**What the task requires:**
Once the line holding "Given: Open the Extension Manager brick icon" is written out, stop; begin at the first line of the material below and retype exactly, dropping pictures.

:: Data extracts ::

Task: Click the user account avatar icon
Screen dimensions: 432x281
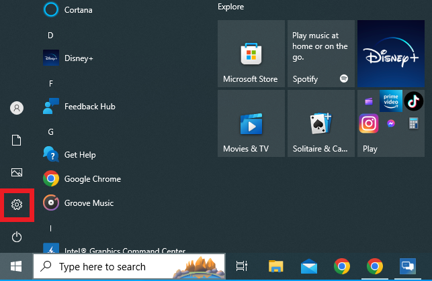Action: [17, 108]
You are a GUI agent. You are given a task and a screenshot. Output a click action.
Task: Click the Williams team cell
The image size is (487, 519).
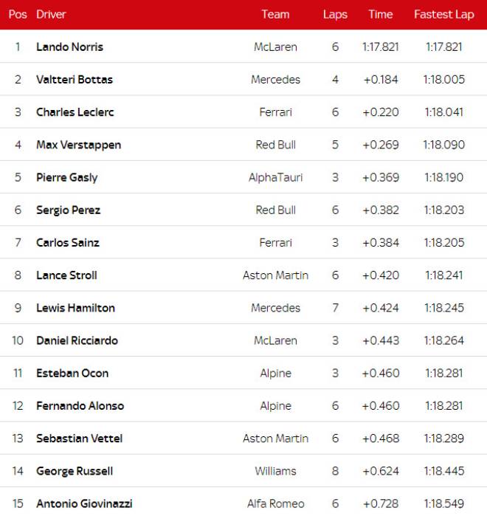275,470
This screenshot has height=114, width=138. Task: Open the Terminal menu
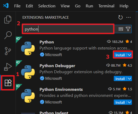[106, 6]
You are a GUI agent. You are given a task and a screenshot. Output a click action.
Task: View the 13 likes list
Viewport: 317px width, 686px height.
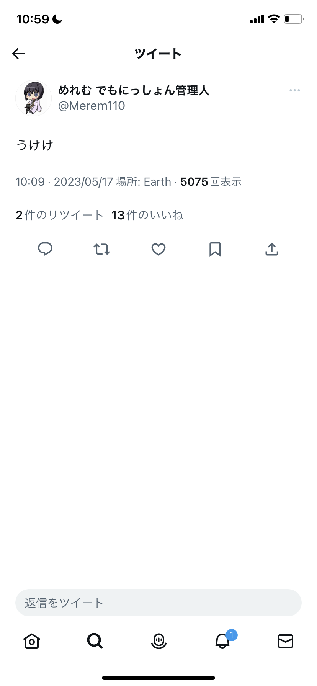(147, 215)
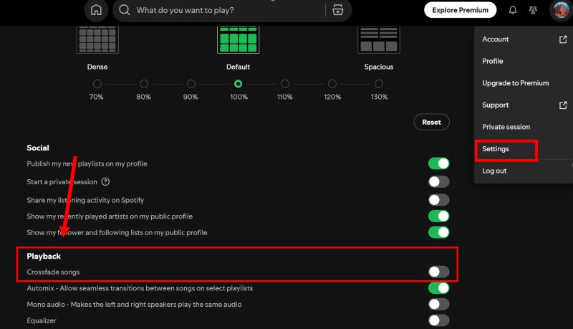Click the private session help icon

[105, 182]
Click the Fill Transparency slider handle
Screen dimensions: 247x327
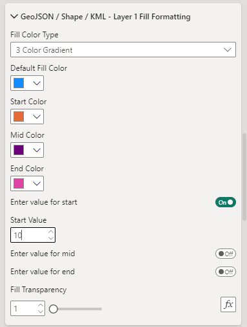54,309
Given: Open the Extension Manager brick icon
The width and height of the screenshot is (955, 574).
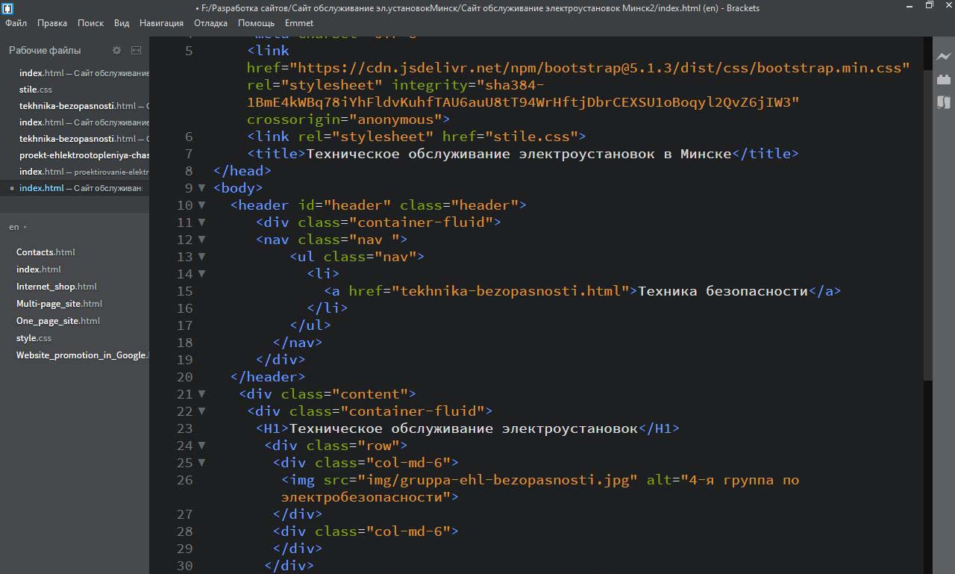Looking at the screenshot, I should (944, 79).

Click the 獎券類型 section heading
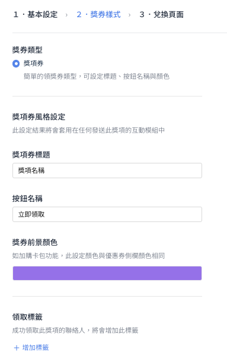tap(27, 50)
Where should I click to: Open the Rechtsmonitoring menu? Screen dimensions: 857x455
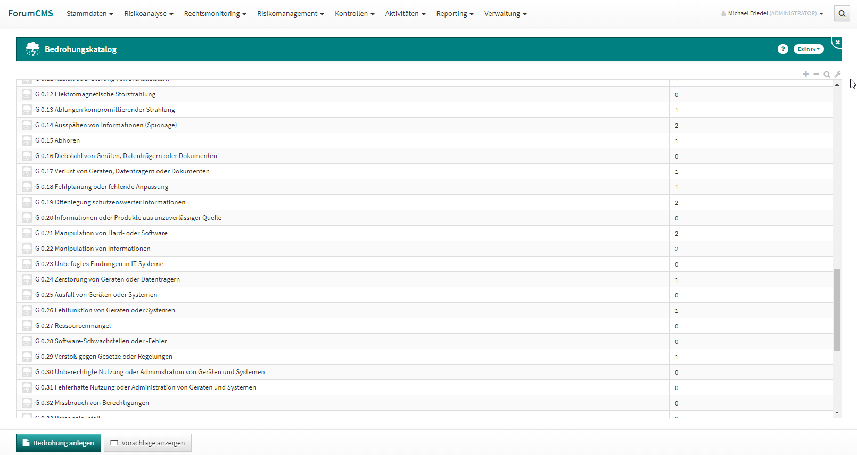(215, 14)
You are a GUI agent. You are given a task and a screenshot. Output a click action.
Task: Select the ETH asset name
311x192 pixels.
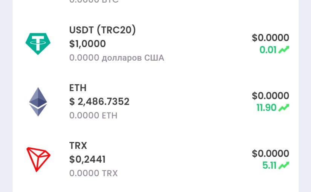tap(78, 88)
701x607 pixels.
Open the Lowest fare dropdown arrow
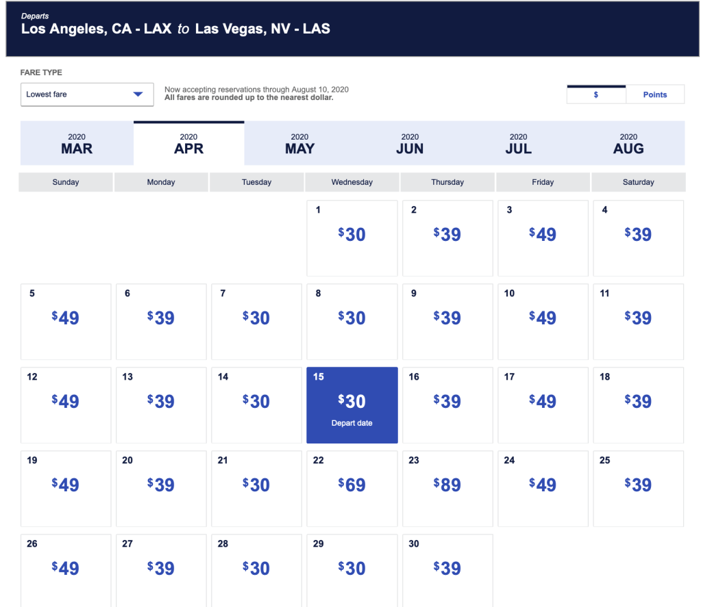coord(138,94)
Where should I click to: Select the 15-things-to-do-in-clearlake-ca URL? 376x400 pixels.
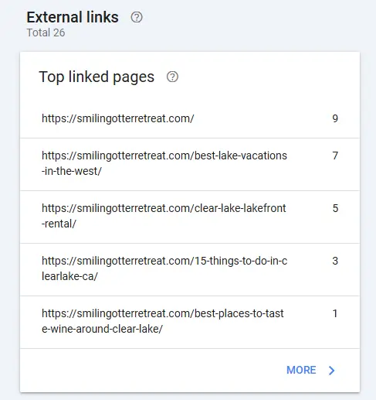click(164, 268)
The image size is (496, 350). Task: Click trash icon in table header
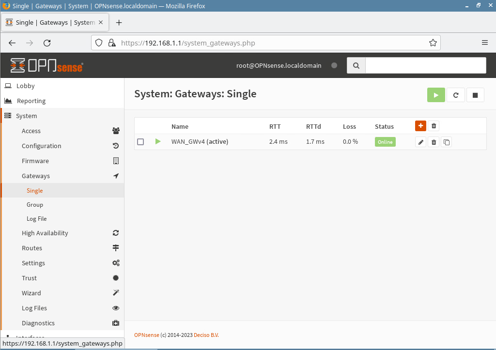[x=434, y=126]
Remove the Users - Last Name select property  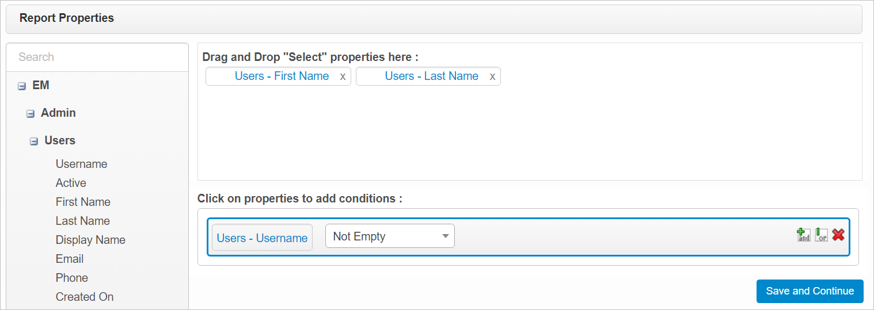tap(492, 76)
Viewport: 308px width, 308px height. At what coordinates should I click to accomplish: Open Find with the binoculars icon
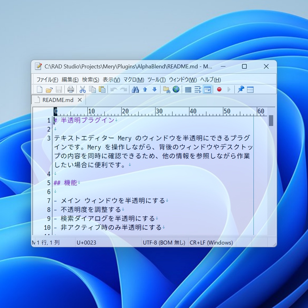tap(135, 90)
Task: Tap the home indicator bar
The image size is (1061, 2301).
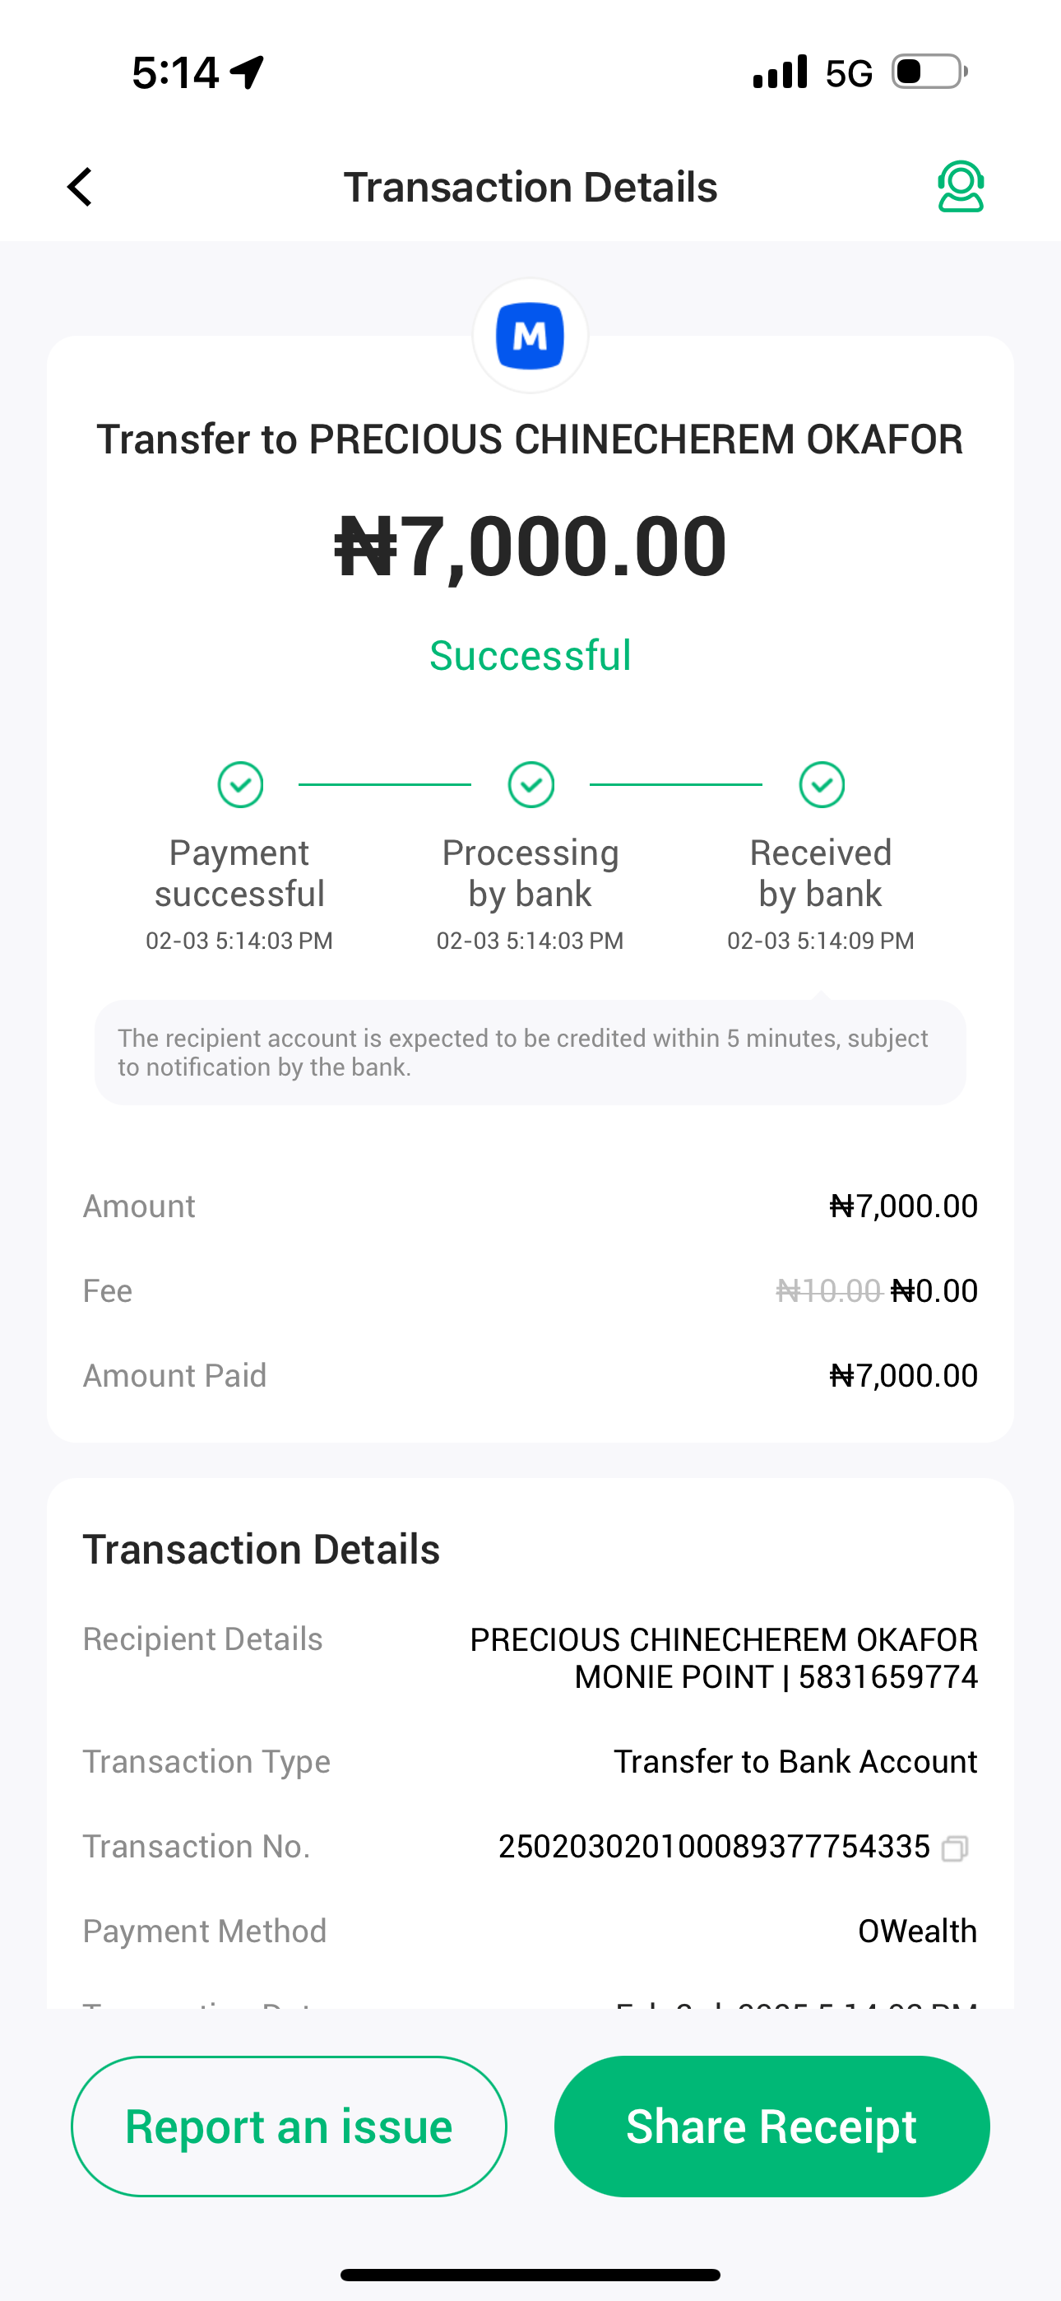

:::

**Response to the task:**
Task: Click the user account avatar icon
Screen dimensions: 432x281
Action: [17, 108]
You are a GUI agent. You are given a task and a screenshot. Output a click action.
Task: Click the Williams team cell
The image size is (487, 519).
275,470
This screenshot has height=114, width=138. Task: Open the Terminal menu
[106, 6]
You are a GUI agent. You are given a task and a screenshot. Output a click action.
Task: View the 13 likes list
Viewport: 317px width, 686px height.
(147, 215)
Click the private session help icon

[105, 182]
Click the Fill Transparency slider handle
Screen dimensions: 247x327
54,309
Given: Open the Extension Manager brick icon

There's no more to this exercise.